Quando torni a casa come ti piace svagarti?
«Niente di particolare. D'inverno ritorno nella mia Lubiana, esco con gli amici, spesso andiamo in qualche locale e chiacchieriamo, oppure ci vediamo a casa di qualcuno. Quando non ci sono corse andiamo anche in discoteca... E poi passo più tempo che posso con Tina. Amo viaggiare e mi piacciono molto i posti caldi. Quest'inverno io e Tina siamo stati in Egitto, un posto veramente stupendo ed un'esperienza unica».
Hai avuto un corridore a cui ispirarti, o per il quale facevi il tifo?

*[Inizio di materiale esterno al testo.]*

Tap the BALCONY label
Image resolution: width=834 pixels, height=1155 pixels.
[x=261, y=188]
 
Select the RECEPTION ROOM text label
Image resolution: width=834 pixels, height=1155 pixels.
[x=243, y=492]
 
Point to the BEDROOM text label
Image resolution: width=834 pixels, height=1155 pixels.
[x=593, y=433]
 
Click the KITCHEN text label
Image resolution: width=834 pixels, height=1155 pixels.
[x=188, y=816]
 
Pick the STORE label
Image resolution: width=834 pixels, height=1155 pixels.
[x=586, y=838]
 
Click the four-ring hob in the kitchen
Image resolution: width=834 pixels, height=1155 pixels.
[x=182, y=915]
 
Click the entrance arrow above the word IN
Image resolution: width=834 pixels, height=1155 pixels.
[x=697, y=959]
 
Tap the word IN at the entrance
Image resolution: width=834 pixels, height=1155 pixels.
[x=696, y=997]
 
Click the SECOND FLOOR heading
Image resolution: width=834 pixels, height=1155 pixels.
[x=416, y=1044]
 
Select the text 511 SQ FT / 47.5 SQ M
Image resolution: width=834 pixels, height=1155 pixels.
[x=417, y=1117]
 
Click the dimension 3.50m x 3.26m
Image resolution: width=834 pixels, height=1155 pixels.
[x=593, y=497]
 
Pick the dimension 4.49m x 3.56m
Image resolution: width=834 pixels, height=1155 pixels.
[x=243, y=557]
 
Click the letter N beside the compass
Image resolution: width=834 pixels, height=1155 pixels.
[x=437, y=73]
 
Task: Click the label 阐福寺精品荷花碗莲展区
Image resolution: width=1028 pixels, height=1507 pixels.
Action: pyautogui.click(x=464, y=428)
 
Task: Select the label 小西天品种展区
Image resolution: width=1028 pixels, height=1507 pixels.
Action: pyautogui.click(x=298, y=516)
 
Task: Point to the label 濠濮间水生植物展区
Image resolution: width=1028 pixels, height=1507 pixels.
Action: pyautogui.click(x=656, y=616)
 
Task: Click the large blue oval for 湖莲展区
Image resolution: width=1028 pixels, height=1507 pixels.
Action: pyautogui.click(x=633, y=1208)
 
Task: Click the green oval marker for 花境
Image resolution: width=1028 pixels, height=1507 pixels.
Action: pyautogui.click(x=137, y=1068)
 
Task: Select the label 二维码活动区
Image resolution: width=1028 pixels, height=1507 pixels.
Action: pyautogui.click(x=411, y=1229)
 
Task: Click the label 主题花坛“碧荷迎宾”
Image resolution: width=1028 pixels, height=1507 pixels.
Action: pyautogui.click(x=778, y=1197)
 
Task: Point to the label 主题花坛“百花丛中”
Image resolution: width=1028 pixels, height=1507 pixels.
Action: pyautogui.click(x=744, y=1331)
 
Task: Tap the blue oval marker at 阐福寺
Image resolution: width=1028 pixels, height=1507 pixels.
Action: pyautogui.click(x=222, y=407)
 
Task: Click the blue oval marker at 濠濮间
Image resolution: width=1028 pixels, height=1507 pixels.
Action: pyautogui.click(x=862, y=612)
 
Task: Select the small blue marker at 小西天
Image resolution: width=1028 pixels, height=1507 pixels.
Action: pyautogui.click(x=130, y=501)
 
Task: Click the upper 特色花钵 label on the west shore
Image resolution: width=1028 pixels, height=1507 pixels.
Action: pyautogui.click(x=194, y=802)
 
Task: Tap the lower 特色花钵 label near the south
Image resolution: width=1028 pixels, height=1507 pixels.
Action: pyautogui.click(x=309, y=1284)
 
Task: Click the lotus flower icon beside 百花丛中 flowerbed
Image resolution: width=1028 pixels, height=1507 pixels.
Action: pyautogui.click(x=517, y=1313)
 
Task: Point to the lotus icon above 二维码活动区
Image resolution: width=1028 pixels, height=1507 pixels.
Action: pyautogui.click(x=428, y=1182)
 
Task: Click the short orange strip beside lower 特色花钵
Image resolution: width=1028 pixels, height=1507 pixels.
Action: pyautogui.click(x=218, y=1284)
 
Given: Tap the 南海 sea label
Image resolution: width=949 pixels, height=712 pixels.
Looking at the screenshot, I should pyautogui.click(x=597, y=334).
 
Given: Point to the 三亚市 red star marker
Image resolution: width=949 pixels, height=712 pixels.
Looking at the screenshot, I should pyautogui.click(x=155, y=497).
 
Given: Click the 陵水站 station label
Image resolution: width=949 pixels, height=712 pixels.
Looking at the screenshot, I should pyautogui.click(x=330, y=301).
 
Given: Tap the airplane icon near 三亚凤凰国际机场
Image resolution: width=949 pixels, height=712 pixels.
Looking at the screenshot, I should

«Sicuro, eccolo là. Si tratta di Andrej Hauptman, uno dei più forti corridori sloveni di sempre. Ha vinto una medaglia di bronzo ai Mondiali di Lisbona, è stato un corridore fortissimo. Nel 2006 ho avuto la fortuna di correre con lui nella Radenska, di cui poi è diventato direttore sportivo. Lui per me è un vero amico, mi ha dato un sacco di consigli su come allenarmi e su come approcciare tatticamente e mentalmente la corsa. Se sono migliorato con il passare degli anni lo devo molto a lui. Sì, ecco, se c'è qualcuno a cui mi ispiro questi è Hauptman».
Se non avessi fatto il ciclista che carriera avresti intrapreso?
«Davvero non ne ho idea! È da quando avevo 10 anni che volevo diventare uno sportivo professionista. Direi che il mio sogno è diventato realtà».